ASTM C270 Specifications
The ASTM C270 standard regulates mortar used in reinforced masonry walls, specifying three types of cementitious systems:
- Masonry Cement: A mixture of Portland cement, fillers, and plasticizers.
- Cement-Lime Mortar: Composed of cement, hydrated lime, sand, and water.
- Mortar Cement: Preferred in high seismic regions (Category D and higher) due to its superior flexural bond strength.
ASTM C270 further classifies mortar into types M, S, N, and O, in descending order of strength. Types S and N are most commonly used for reinforced masonry walls, while Type S or M is required in seismic regions for added stability.
Joint Types
Mortar is placed in two types of joints:
- Bed Joints: Horizontal joints between masonry units, where mortar is applied on the face shells.
- Head Joints: Vertical joints between units, where mortar fills to the thickness of the face shell on both sides.
These joint types help control the bonding pattern of the wall and contribute to its tensile and flexural strength, which is especially relevant in seismic areas.
Properties of Grout
Grout is a soupy concrete mixture designed to fill the cavities in masonry units, bonding them to the embedded steel reinforcement. ASTM C476 regulates the properties of grout used in masonry walls, specifying that it should contain cement, water, lime, sand, and sometimes coarse aggregate or admixtures.
Purpose and Application
The main purpose of grout is to anchor steel reinforcement within the wall, enhancing load resistance. Due to the absorptive nature of CMUs, the grout must have a high slump (20–28 cm) to ensure it flows smoothly through the masonry units and completely fills the voids. During the pouring process, the grout mixture may lose water to the surrounding masonry, which aids in curing but requires the grout to be initially quite fluid.
Placement Techniques
Proper grout placement is essential for strength and durability. Site engineers observe a change in color (to grey) on the masonry unit’s surface to confirm water absorption and ensure grout has reached the bottom of each cell. Vibration equipment is typically used to compact the grout, ensuring proper density and connection to the reinforcement.

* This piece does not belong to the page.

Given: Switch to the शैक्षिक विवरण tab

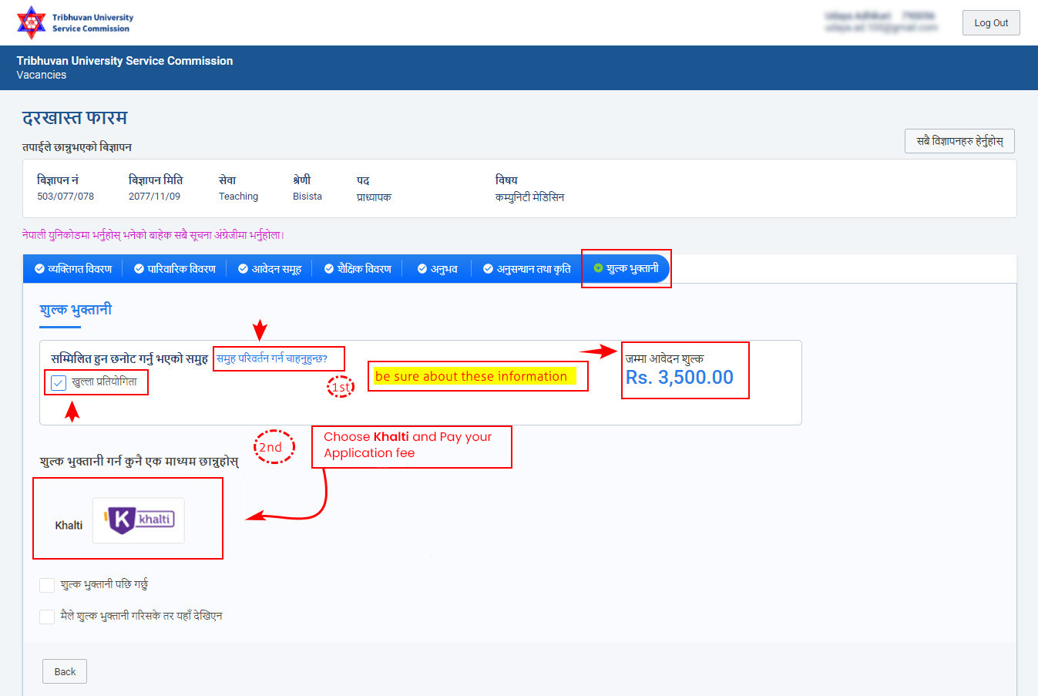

Properties of Steel Reinforcement
Steel reinforcement in masonry walls provides strength, crack control, and resilience. Steel bars used in masonry walls follow the ASTM A951 standard, which requires them to be galvanized to prevent corrosion.
Placement of Steel Reinforcement
Steel bars are usually installed vertically within masonry cells, held in place by spacers to ensure proper positioning. In walls designed for lateral loads, such as wind or soil pressure, steel reinforcement may also be placed horizontally to add strength across the wall. For walls over 30 cm thick, two layers of reinforcement are recommended in seismic zones.
Seismic Considerations
For walls in seismic regions, reinforcement is critical. Vertical bars can be placed on one or both sides of the wall, depending on load requirements. When walls are exposed to lateral or wind loads, designers must ensure reinforcement bars are accurately positioned to withstand these forces.
Conclusion
Constructing a reinforced concrete masonry wall requires careful consideration of each material’s properties to achieve durability, stability, and compliance with safety standards. Standards such as ASTM C90, ASTM C270, ASTM C476, and ASTM A951 provide guidelines for the quality and performance of CMUs, mortar, grout, and reinforcement, respectively. By adhering to these specifications, reinforced concrete masonry walls can be built to endure various stresses, resist cracking, and remain durable over time, making them a reliable choice for modern construction projects.
This article provides an in-depth look at the materials and standards that make reinforced concrete masonry walls a vital component in structural engineering and construction.